If indeed this was a last call, it couldn’t have been more reflective of Fleury’s mercurial Penguins tenure. One minute he was making ridiculous saves — like the windmill pad stop from his side on Mark Scheifele late in the second period — the next he was misplaying a puck to the corner and allowing a weird goal.
And typical of Fleury, he wound up winning in the end, stopping 44 shots, or two fewer than in his NHL debut against the Los Angeles Kings on a long-ago October night.
That makes 372 wins for Fleury, 221 of which have come at home, where the fans have always had his back. Except when they haven’t.
Thursday night, they did, and Fleury appreciated it. He was asked afterward if his uncertain predicament made those “Flurr-eee!” chants extra special. He took a deep breath before answering.
“The support here is always amazing,” he said. “It was nice to hear them chant my name again.”
Of his immediate future, he said, “You don’t know what’s coming.”
He added that he “tried not to” reflect too much during the game. He couldn’t help but indulge for a moment afterward, though.
“I tried to enjoy it,” he said. “It was nice. It was a good feeling. Hopefully, there’s many more.”
I’d recommend keeping Fleury for insurance purposes. He has proven he can still play when given stretches of games. He can still make saves like one on Nikolaj Ehlers’ slow-motion breakaway in overtime, too. But I’d call it no better than a 50/50 proposition that he is here on March 2 — and you know it’s killing him to sit so much.
His teammates feel his pain. Remember last year when Ben Lovejoy said Jeff Zatkoff was “the best teammate anybody in here ever had?” Fleury is in that conversation.
“Every hockey player, every professional hockey player, loves the competition of playing, especially him with how competitive he is,” said defenseman Ian Cole. “So, it’s miserable to not play. It sucks. It’s the worst feeling to watch your teammates get ready to play a game knowing you’re not going to participate. Enough can’t be said for how he’s handled it, for how mature he’s been through the whole thing.

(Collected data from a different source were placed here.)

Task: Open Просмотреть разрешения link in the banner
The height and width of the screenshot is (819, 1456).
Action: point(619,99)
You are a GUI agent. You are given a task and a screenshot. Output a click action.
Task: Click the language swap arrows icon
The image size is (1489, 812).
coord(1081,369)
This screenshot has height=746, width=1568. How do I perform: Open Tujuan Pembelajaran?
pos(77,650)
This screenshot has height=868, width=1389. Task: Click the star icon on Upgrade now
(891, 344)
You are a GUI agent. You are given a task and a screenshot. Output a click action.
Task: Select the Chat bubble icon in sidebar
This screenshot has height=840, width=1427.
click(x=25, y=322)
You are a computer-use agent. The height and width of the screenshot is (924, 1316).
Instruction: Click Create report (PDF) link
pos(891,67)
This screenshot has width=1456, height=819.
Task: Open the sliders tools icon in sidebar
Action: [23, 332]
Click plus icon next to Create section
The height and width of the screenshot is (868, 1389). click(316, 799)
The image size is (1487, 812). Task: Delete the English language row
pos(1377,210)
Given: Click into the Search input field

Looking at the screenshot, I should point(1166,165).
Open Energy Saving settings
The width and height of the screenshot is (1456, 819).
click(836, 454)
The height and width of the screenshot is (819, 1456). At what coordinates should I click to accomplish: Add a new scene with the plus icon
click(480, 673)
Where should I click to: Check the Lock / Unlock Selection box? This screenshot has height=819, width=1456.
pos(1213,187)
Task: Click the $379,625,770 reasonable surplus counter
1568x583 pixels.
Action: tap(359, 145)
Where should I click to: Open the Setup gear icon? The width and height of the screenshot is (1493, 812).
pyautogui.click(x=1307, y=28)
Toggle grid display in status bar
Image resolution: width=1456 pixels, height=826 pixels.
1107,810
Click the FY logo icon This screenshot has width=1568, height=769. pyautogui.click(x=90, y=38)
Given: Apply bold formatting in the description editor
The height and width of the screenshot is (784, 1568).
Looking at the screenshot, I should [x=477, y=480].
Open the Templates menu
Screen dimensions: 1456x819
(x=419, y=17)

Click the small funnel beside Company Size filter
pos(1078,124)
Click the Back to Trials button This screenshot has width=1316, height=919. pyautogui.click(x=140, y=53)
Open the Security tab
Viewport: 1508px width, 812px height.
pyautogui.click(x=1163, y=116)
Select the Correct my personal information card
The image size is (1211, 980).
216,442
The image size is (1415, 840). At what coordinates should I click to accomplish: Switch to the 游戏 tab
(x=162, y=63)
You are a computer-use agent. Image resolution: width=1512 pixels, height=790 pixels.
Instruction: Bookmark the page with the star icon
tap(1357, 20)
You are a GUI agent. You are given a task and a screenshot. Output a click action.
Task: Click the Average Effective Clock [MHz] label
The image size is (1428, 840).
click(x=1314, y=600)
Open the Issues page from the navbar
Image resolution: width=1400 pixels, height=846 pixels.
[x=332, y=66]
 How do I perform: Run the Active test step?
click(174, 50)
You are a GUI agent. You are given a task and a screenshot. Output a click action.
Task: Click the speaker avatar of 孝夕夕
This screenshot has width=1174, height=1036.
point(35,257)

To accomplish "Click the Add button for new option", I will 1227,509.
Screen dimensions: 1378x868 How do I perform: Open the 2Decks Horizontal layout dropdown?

“It’s a very, very tough situation. But I don’t think I’ve ever heard of or seen anyone handling it better.”
The plaudits were flying in Crosby’s direction, too. Earlier in the day, Winnipeg coach Paul Maurice paid him the highest of compliments. From afar, Maurice has witnessed Crosby’s ascent to superstardom, descent into the horrors of head injuries and slow climb back to the top of the mountain.
“Even when he was banged up, he was an elite player in terms of being a top 10 guy,” Maurice said. “But to get back to being the primary guy in the National Hockey League? I think it must have taken a lot of commitment and a lot of dedication and love of the game.
“You listen to him talk, you can flip over and listen to Gretzky talk [similarly]. The legends, they have that same presence, that same care of the game.”
Crosby has 1,002 points, too, with plenty more in store. Fleury’s immediate future is less certain. For all we know, he has several more starts in his Penguins future.
But I’d save the ticket stub, just in case.